Si tratta peraltro di principi che fanno dell’Italia un modello cui la Comunità Europea si ispira. Basti pensare alla raccomandazione del Consiglio d’Europa del 2000 sul tema “The Role of Public Prosecution in the Criminal Justice System” o, ancora, più recentemente alla Roma Chapter, approvata dal Consiglio Consultivo dei Pubblici Ministeri Europei nel 2014, che statuisce testualmente che: “L’indipendenza e l’autonomia del pubblico ministero costituiscono un corollario indispensabile dell’indipendenza del potere giudiziario. Pertanto, dovrebbe essere incoraggiata la tendenza generale a rafforzare l’indipendenza e l’effettiva autonomia del pubblico ministero”.
Ma diciamo ancora di più.
Riteniamo che sia arrivato il momento storico per superare la disciplina della incompatibilità tra funzioni su base regionale tanto più dopo l’ampliamento territoriale dei circondari dovuto alla riforma delle circoscrizioni giudiziarie; incompatibilità che, peraltro, non ha alcuna ragione di essere per il passaggio da funzioni giudicanti a quelle requirenti.
Risulta, infatti, evidente nella pratica giudiziaria di tutti i giorni – e gli avvocati ne sono ben consapevoli – che per evitare apparenze sconvenienti è sufficiente che le attuali limitazioni al cambio di funzioni venga ristretto, con i dovuti correttivi per le funzioni distrettuali, al medesimo circondario.Le restrizioni al passaggio di funzioni, introdotte dal d.lgs. n. 160/2006, come successivamente modificato dalla l. n. 111/2007, hanno fatto registrare un crollo della percentuale di mutamenti delle funzioni che, negli anni dal 2011 al 30 giugno 2016, ha interessato solo lo 0,83 % di requirenti e lo 0,21 % dei giudicanti sicché le funzioni possono ritenersi, nella sostanza, separate.
La formazione del PM non va limitata al solo aspetto della specializzazione nelle tecniche di indagine dovendo, invece, continuamente alimentarsi della cultura della giurisdizione.
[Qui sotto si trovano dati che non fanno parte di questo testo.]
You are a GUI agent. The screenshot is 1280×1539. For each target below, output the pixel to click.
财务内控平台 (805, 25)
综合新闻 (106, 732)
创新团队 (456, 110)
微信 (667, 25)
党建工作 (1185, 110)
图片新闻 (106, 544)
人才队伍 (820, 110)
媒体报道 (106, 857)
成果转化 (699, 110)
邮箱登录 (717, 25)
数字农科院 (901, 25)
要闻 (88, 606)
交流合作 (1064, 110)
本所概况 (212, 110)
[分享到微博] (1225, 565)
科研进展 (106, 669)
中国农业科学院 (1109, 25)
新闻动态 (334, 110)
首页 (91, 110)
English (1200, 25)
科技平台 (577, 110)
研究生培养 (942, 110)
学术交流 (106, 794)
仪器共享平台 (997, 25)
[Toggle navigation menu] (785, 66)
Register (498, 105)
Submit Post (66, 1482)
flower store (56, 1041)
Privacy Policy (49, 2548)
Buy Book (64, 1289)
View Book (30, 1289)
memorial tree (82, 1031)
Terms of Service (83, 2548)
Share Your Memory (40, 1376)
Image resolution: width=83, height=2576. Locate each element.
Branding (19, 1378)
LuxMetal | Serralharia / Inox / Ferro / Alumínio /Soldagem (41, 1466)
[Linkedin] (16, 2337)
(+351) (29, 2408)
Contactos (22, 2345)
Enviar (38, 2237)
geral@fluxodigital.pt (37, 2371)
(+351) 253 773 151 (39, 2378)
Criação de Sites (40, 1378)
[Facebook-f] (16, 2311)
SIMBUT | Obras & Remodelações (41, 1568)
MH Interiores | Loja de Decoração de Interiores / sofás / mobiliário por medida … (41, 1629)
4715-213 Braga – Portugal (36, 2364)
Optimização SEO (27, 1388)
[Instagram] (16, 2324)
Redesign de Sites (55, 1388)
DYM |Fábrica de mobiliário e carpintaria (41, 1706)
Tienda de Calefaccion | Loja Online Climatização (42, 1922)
In tale prospettiva la tanto criticata e limitata “osmosi” tra le funzioni di giudice e di Pubblico Ministero continua a rappresentare una importante valvola per la valorizzazione della cultura della giurisdizione del Pubblico Ministero e, quindi, un valore.
Per queste ragioni esprimiamo la nostra ferma contrarietà alla proposta di legge costituzionale elaborata dall’Unione delle Camere Penali che, alterando i rapporti tra poteri dello Stato determina il sostanziale controllo della funzione giurisdizionale da parte della politica in tal modo finendo col fare delle disfunzioni di oggi la regola di domani.